Stored items:
Content starts

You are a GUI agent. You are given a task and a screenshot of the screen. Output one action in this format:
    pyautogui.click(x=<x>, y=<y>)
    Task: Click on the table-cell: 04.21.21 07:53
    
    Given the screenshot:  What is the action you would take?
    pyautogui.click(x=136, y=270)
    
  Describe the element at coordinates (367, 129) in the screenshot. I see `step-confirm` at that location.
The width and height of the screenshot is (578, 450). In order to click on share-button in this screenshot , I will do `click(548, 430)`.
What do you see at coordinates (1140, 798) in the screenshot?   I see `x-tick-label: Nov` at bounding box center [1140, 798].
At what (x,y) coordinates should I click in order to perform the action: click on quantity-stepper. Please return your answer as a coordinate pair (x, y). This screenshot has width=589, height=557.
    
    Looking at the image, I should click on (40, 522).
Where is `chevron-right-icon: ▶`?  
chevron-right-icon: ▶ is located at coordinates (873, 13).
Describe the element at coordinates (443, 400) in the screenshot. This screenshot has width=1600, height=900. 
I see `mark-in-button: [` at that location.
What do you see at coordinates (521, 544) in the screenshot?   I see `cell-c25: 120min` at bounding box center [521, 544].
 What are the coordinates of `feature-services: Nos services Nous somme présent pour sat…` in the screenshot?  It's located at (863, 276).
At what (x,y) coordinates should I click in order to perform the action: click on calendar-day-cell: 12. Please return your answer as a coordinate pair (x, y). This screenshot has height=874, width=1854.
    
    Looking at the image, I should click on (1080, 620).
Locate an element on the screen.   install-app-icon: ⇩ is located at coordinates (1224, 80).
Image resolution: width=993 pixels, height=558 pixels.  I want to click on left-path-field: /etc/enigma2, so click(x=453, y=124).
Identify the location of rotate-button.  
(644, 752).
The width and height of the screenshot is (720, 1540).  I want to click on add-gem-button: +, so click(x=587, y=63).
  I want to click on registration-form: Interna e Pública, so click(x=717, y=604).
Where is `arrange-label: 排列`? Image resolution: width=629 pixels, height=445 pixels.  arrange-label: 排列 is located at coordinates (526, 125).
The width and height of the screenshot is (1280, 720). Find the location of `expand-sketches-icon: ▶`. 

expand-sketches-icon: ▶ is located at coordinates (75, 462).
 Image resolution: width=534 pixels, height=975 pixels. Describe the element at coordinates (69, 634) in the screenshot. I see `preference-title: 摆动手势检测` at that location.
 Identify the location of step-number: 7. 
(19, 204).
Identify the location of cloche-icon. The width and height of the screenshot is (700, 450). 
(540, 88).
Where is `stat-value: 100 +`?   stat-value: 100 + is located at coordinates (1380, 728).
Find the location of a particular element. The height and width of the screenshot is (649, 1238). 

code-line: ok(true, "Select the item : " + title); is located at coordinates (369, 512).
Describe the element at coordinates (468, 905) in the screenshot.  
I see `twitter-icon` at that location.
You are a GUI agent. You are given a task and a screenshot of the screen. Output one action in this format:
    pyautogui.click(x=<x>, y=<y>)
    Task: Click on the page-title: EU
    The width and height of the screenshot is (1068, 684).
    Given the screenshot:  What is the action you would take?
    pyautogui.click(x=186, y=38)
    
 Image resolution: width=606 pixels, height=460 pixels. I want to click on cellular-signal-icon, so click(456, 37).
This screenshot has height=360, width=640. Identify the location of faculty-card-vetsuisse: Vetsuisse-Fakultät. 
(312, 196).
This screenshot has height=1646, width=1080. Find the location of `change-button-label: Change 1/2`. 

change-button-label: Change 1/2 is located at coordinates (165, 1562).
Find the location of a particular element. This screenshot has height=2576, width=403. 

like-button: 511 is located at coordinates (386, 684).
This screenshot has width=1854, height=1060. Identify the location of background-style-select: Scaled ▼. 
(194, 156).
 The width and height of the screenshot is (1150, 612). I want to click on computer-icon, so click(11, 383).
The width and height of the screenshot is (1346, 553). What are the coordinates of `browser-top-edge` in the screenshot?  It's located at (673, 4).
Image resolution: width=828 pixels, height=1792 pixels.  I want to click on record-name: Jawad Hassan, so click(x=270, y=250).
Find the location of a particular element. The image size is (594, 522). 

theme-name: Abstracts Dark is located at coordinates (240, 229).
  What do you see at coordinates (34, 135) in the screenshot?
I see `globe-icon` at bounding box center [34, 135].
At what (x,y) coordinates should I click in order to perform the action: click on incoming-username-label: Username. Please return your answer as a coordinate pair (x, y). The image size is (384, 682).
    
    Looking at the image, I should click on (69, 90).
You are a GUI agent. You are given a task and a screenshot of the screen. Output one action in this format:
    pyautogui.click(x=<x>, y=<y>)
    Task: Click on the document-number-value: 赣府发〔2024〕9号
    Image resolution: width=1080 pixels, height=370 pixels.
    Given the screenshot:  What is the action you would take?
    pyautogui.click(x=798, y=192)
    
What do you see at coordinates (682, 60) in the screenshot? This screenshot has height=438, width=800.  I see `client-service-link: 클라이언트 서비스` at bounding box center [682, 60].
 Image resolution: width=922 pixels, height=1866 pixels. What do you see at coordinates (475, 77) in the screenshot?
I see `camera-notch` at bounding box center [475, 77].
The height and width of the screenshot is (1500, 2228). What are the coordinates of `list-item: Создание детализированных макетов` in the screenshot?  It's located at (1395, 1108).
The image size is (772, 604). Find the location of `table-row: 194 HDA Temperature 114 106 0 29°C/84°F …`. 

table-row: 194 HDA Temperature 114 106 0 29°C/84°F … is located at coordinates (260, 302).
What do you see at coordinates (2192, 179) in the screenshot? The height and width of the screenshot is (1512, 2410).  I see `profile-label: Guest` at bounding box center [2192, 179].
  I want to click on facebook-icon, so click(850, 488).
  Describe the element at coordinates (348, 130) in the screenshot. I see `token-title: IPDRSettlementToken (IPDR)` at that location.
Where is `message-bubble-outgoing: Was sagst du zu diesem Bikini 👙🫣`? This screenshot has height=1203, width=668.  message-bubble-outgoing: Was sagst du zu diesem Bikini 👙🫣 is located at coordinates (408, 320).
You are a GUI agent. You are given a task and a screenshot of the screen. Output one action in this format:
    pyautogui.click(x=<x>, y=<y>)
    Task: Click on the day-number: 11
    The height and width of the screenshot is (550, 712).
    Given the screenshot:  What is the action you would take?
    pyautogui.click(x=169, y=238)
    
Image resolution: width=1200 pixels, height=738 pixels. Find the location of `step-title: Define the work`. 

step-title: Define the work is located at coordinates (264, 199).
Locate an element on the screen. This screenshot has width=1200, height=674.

Content ends

- Assignment -
Pick out every line of the records that contains the string "value", matching case exactly, and copy each of those lines.

- Reply to the exercise -
Where is `stat-value: 100 +`?   stat-value: 100 + is located at coordinates (1380, 728).
    Task: Click on the document-number-value: 赣府发〔2024〕9号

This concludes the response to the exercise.